[Task goal]
Copy out the lines of text in the material below word for word, leaving out the pictures.

[Dataset excerpts]
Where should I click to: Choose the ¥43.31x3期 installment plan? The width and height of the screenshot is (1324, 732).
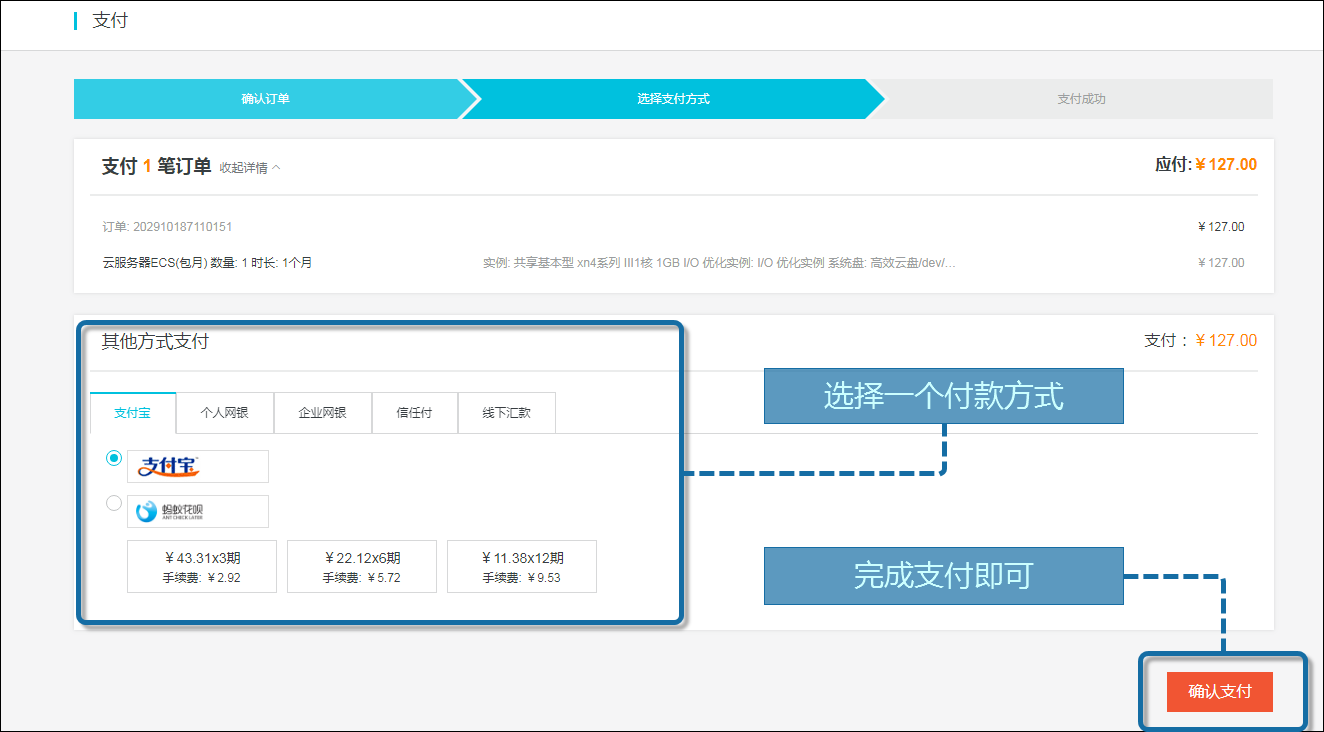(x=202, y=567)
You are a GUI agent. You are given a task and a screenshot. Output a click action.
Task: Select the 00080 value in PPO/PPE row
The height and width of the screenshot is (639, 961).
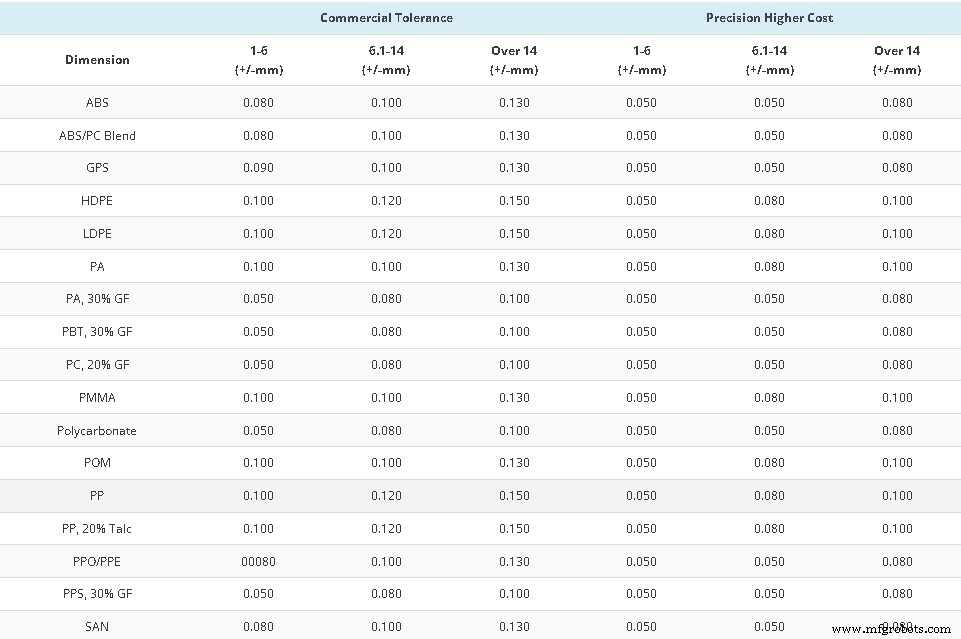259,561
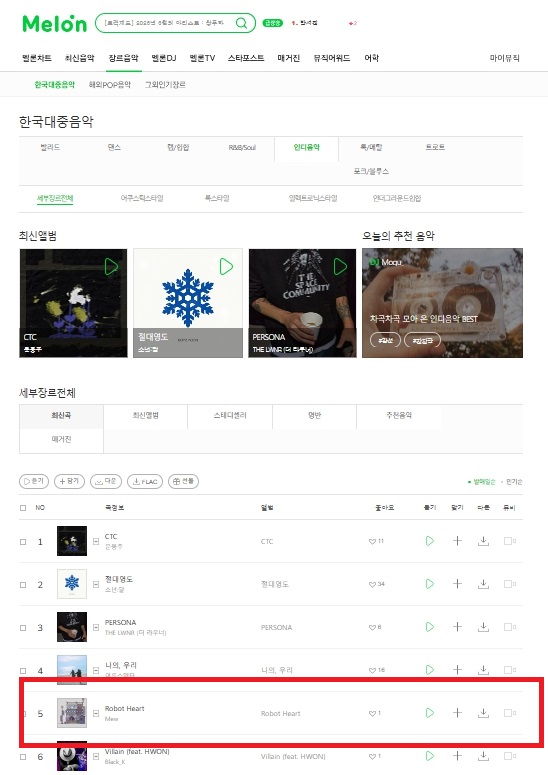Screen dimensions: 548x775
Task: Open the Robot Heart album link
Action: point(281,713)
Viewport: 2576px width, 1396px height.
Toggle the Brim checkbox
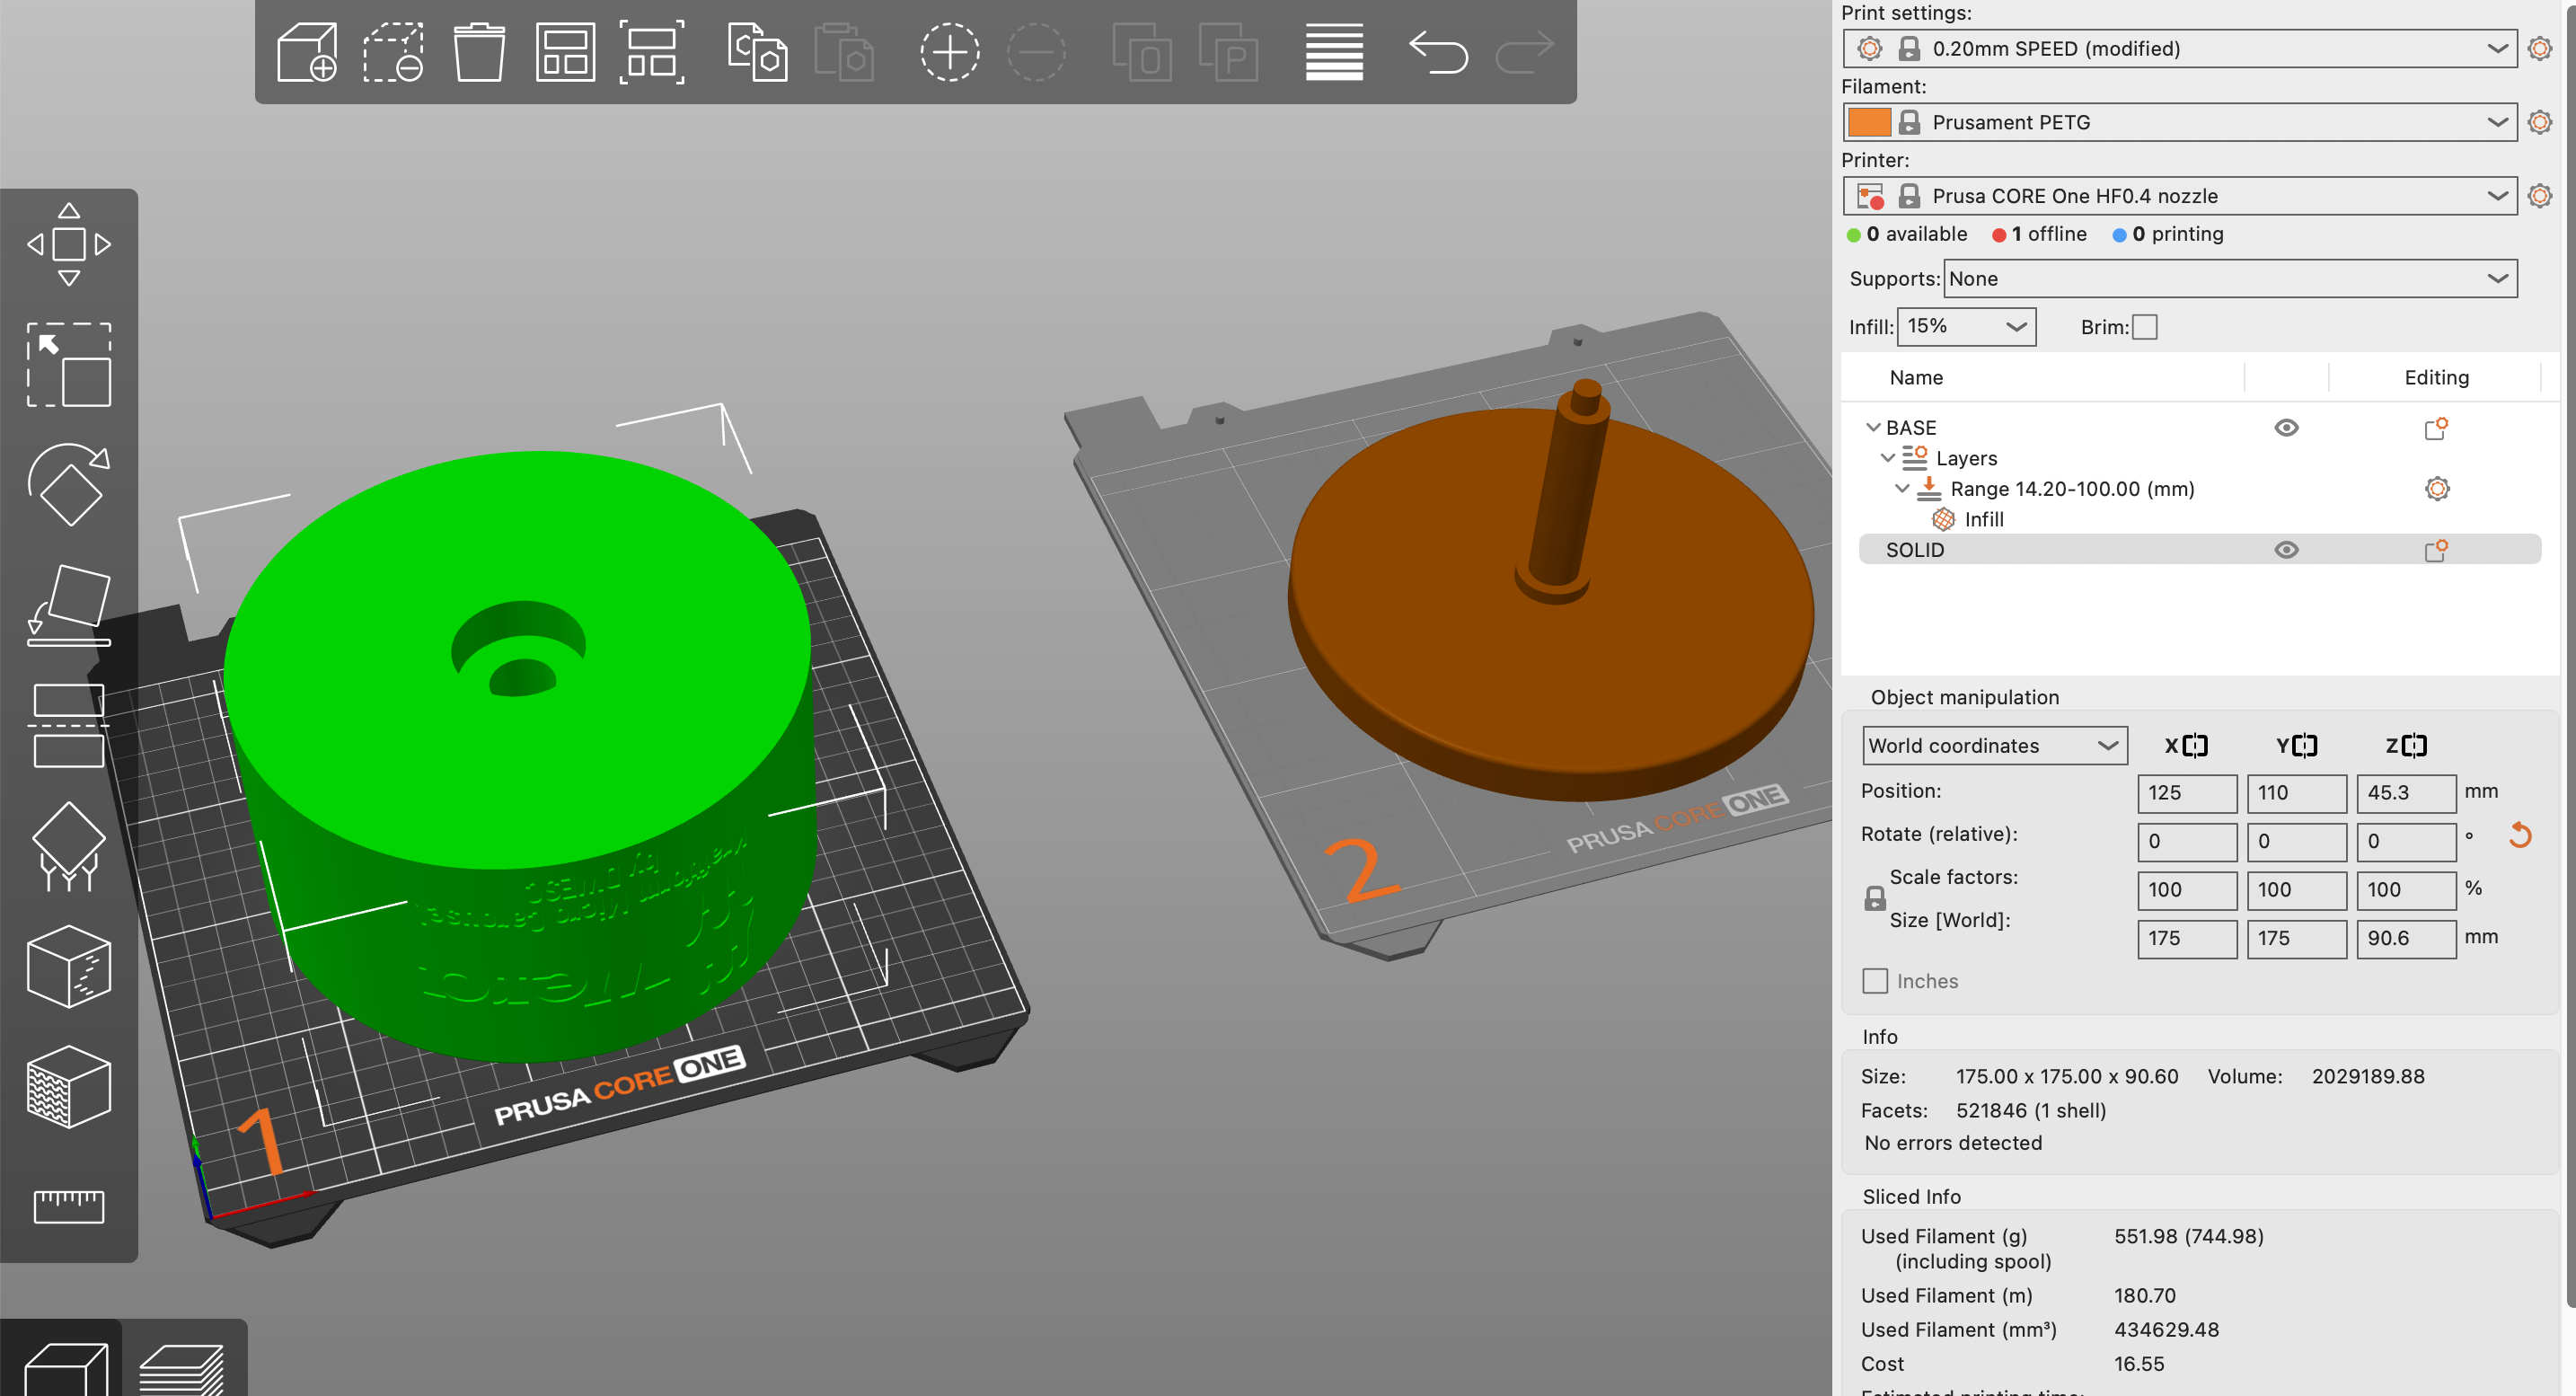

[Output for this exercise]
Where should I click to: Choose the ¥43.31x3期 installment plan? The width and height of the screenshot is (1324, 732).
(x=202, y=567)
You are a GUI agent. You are given a task and a screenshot. Output a click action.
Task: Select the 00080 value in PPO/PPE row
The height and width of the screenshot is (639, 961).
259,561
Screen dimensions: 548x775
Task: Open the Robot Heart album link
Action: point(281,713)
Viewport: 2576px width, 1396px height.
Toggle the Brim checkbox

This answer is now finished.